Clearly, it could not fall within the terms "mistake, miscalculation [or]
emergency". In my view, Mr. Haig's situation is neither an unusual nor an
unforeseen circumstance. The Referendum Act (Canada) expressly states that a
referendum may be directed at the electors of specific provinces. The exclusion
of electors not resident in those provinces on the enumeration date is the
clear and unambiguous consequence of the legislative scheme adopted. It is
entirely foreseeable and in no way unusual that those people who do not meet
the minimal requirements set out in the legislation will not be entitled to
vote, whether in a referendum or in an election.
[19]
Procedurally, any claim requiring the Chief
Electoral Officer to take such action should proceed by way of an application
under section 18 or 18.1 of the Federal Courts Act, RSC, 1989, c. F-7
for mandamus. Even if the Plaintiffs were to correct their procedure and
make such an application they would have to show that there was a public duty
owed to them by the Officer under the Canada Elections Act or other
statute or at common law, to exercise that duty. No such duty has been shown to
exist. The remedies sought by the Plaintiffs cannot be provided by the Officer
under that Act nor any other statue on common law to which this Court
has been directed. There simply is no basis for this Court to order that the Officer
exercise a duty that does not exist.
[20]
Similarly, with respect to a request for a stay
of the election result, that could only be addressed through a Charter
challenge or under s. 52(1) of the Constitution Act, see R v Ferguson,
[2008] 1 S.C.R. 96 at paragraphs 58 to 66. The Chief Electoral Officer has no
power to stay the results of the election. I will turn to Charter and
Constitutional challenges next.
C.

→ Collected material:
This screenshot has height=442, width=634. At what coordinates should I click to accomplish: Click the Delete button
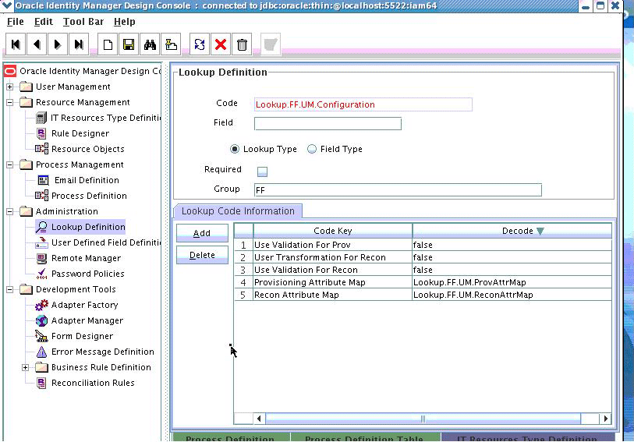click(x=202, y=255)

→ The problem:
List every statute in the excerpt on the referendum challenge whose name includes the word "Act".

→ Complete answer:
Referendum Act (Canada)
Federal Courts Act
Canada Elections Act
Constitution Act